### Records to process ###

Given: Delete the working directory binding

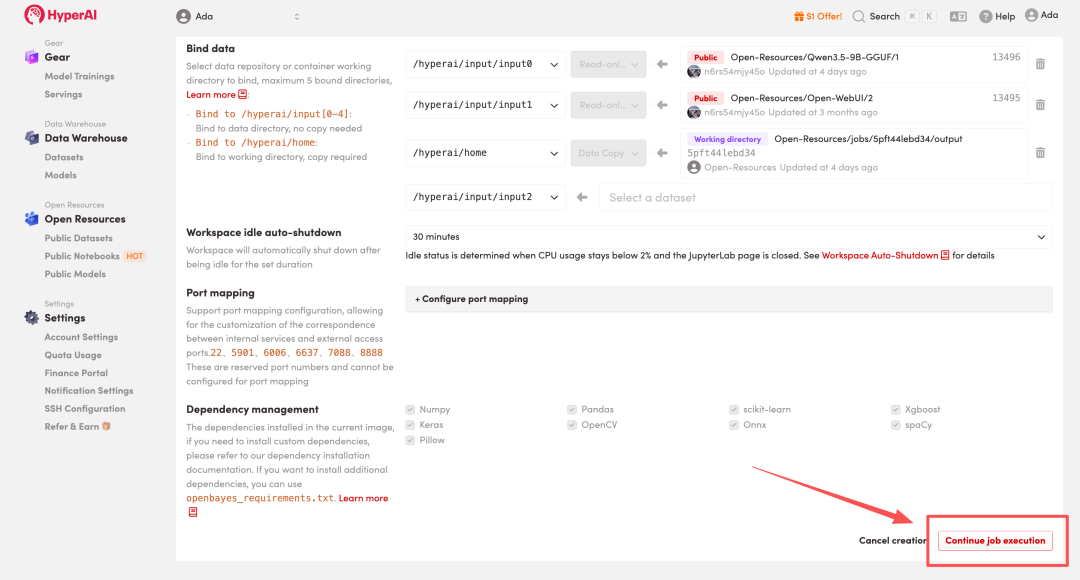Looking at the screenshot, I should pyautogui.click(x=1040, y=153).
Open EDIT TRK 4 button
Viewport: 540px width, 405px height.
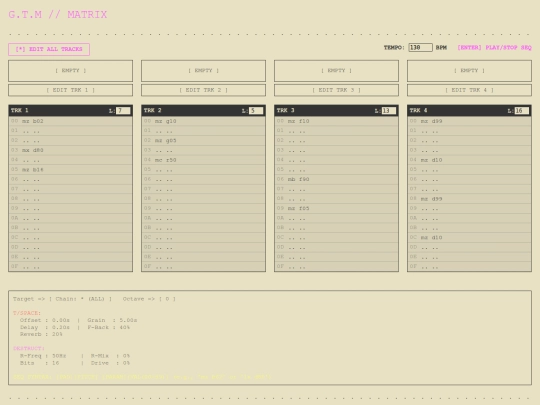tap(469, 90)
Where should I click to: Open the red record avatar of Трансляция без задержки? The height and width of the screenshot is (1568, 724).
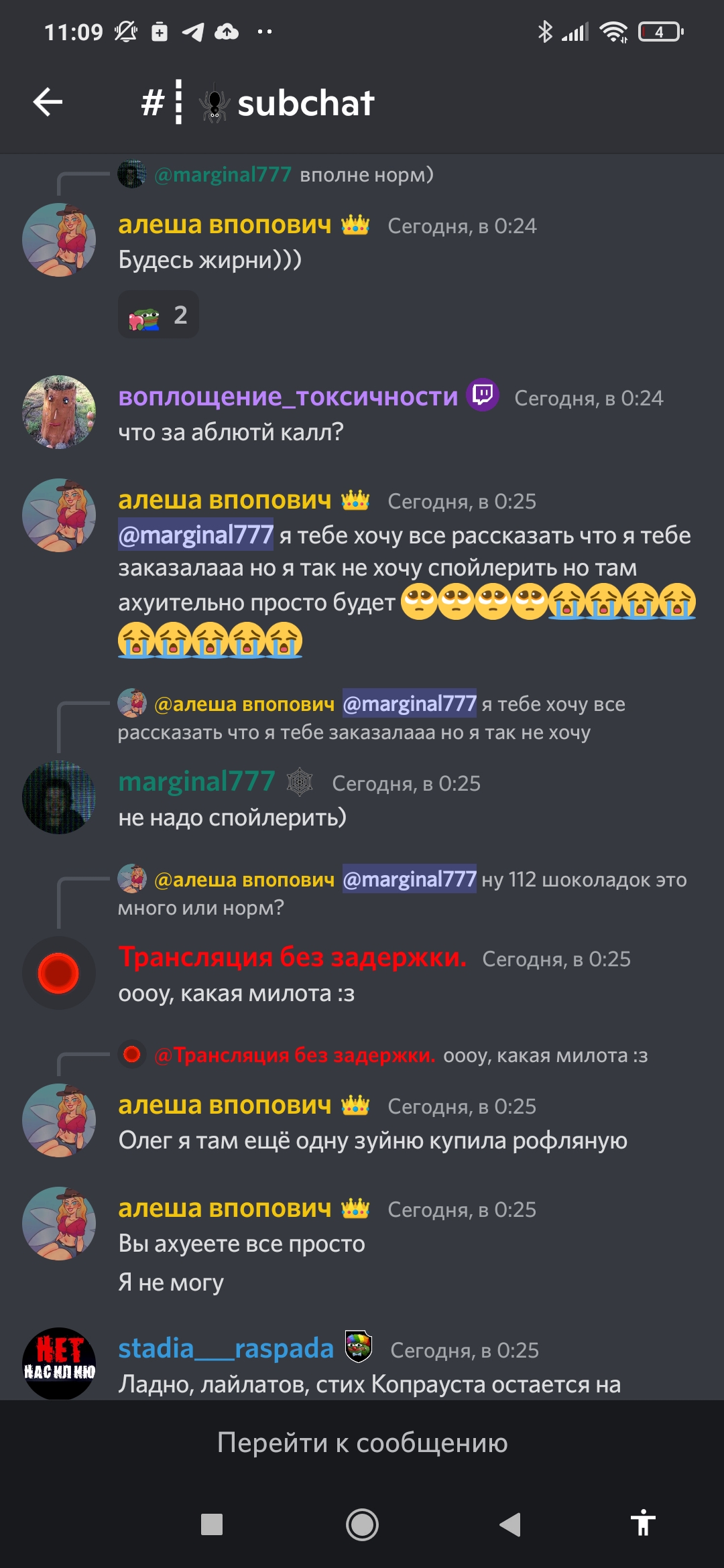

###

▸ **Work order**: Go line by line through the data, copying each one that contains the word "Open".

▸ **Solution to this exercise**:
Open EDIT TRK 4 button
Where should I click to: Open the red record avatar of Трансляция без задержки? The height and width of the screenshot is (1568, 724).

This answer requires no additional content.